Giorgio Mencaroni, presidente della Camera di Commercio di Perugia spiega gli obiettivi del progetto: “Valorizzare la carne di qualità (tracciabilità, eticità/benessere dell’animale, qualità organolettica e nutrizionale) tramite strumenti di comunicazione snelli e di immediata comprensione. Sostenere e promuovere il consumo della carne bovina e suina proveniente da allevamenti umbri, al fine di enfatizzare il legame con il territorio e migliorare l’intera filiera. Favorire la rinascita della figura del macellaio come gastronomo delle carni, garante di scelte di qualità e in linea con i moderni concetti salutistici. E ancora, trasferire alle famiglie sani principi sul consumo della carne e su una corretta alimentazione. Perché la carne è, e deve restare, un caposaldo della dieta mediterranea, da cui derivano tanti benefici alla nostra salute”.

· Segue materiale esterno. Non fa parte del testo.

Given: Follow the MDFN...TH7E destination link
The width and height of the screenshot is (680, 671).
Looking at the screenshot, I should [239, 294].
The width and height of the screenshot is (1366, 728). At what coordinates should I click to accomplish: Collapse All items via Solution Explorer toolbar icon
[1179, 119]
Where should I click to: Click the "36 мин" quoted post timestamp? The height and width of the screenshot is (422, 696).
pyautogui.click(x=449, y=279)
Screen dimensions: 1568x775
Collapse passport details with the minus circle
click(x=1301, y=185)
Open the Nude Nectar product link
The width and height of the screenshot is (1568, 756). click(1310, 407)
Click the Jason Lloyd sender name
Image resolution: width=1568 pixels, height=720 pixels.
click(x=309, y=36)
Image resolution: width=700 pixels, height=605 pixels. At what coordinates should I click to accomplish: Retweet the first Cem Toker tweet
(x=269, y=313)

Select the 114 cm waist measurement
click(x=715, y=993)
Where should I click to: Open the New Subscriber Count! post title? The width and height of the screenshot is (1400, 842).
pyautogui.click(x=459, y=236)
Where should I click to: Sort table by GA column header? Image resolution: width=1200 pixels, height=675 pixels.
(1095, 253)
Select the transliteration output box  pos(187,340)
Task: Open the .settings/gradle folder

Per presentare e discutere nei dettagli del progetto, è quindi in programma a novembre un vero road show, “L’Umbria della Gastronomia della Carne”, che toccherà Foligno, Città di Castello e Perugia. Ad ogni tappa ristoratori, alimentaristi, gastronomi e macellai discuteranno di carne: quale tipo di carni consumiamo oggi,  la destinazione dei tagli anatomici in cucina, la frollatura, la conservazione. E naturalmente saranno offerti in degustazione i grandi piatti della tradizione umbra delle carni.

Gli appuntamenti sono: giovedì 3 novembre a Sant’Eraclio di Foligno, presso Ristorante Exedra et Cenatio, in Via delle Industrie 17; venerdì 4 novembre, a Città di Castello, presso il Centro di Formazione Professionale GO Bufalini, via San Bartolomeo e lunedì 7 novembre a Perugia, presso la sede dell’Università dei Sapori, Via Montecorneo (loc. Montebello). “L’Umbria delle Carni”, inoltre, prevede entro il 2016 anche educational guidati, riservati al grande pubblico presso alcuni ristoranti, oltre a un progetto educativo nelle scuole elementari, con la possibilità di seguire laboratori pratici, a partire da gennaio del prossimo anno.